This system was no secret to the mainstream media, as further explained by Counterpunch:
“In 2009, Mr. Gaddafi invited the New York Times to Libya to spend two weeks observing the nation’s direct democracy. The New York Times, [which] has traditionally been highly critical of Colonel Gaddafi’s democratic experiment, conceded that in Libya, the intention was that ‘everyone is involved in every decision…Tens of thousands of people take part in local committee meetings to discuss issues and vote on everything from foreign treaties to building schools.’”
Was Gaddafi a brutal leader who tortured and oppressed his own people? Most probably.
Is the Iranian government a brutal theocratic regime that also oppresses its own people?

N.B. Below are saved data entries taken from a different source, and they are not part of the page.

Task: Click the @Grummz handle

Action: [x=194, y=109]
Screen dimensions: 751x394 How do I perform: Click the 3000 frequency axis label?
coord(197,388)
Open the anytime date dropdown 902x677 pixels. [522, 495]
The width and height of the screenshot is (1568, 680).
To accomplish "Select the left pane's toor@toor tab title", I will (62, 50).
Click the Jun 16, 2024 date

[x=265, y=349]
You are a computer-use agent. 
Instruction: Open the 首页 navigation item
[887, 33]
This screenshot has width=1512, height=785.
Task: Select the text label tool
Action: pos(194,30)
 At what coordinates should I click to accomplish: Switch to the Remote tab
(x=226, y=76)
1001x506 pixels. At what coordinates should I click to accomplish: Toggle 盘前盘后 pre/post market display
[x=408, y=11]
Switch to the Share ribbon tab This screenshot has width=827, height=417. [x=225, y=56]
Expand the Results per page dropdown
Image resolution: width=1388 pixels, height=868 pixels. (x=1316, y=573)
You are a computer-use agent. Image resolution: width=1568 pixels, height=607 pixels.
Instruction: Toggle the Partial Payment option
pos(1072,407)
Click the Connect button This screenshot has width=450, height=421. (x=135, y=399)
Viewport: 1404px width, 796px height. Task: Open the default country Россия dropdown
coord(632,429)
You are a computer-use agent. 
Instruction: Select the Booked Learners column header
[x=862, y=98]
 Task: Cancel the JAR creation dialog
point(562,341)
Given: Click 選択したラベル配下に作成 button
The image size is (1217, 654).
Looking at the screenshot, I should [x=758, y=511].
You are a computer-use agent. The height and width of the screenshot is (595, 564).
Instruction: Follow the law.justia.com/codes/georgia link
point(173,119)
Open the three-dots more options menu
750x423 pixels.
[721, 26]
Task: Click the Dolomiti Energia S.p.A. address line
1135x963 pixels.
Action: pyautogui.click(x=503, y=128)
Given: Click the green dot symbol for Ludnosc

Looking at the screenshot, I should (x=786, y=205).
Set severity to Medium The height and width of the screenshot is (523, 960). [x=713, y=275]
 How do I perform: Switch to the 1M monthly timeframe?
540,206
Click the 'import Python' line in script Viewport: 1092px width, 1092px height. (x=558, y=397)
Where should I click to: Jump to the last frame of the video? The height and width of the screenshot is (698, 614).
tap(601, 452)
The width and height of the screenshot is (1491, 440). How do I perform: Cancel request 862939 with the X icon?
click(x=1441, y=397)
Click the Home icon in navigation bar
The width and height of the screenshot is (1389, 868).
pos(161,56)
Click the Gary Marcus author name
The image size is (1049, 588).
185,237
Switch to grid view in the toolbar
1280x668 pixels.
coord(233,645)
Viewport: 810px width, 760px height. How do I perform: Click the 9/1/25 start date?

Almost certainly.
However, America’s concerns with these countries are not rooted in goals of promoting “freedom” or “democracy.” These countries already had democratic institutions that worked more or less effectively.
Iran already had democracy before the U.S. overthrew it in favor of a monarch in 1953. Now, the U.S is attempting the same strategy with full knowledge that ISIS-inspired Sunni movements are the types of elements currently exerting pressure on the Iranian government.
There is a reason why “spreading democracy” is no longer an official explanation for America’s military adventures in the Middle East: that claim is a complete (and unbelievable) lie.
It’s time to call this strategy out for what it is – an unnecessary, baseless, undemocratic, rights-abusing neoconservative agenda that will see the region explode as countless more lives are lost in the near future.
Iran poses no tangible threat to the United States — and neither did Libya in 2011. Overthrowing the Iranian government will not lead to stability or security and has no legal basis in the first place, something the mainstream media and the international community rarely discuss.
All of this poses the question: why is the U.S. targeting functioning democracies for regime change and siding with dictatorships across the globe?
Do democracies pose a threat to the United States? The United States seems to think so.
In this context, it may not be a surprise to learn that a study from Princeton and Northwestern University contended that the U.S. is not a democracy, but rather, an oligarchy that serves the interests of the rich and powerful while ignoring the majority of its people.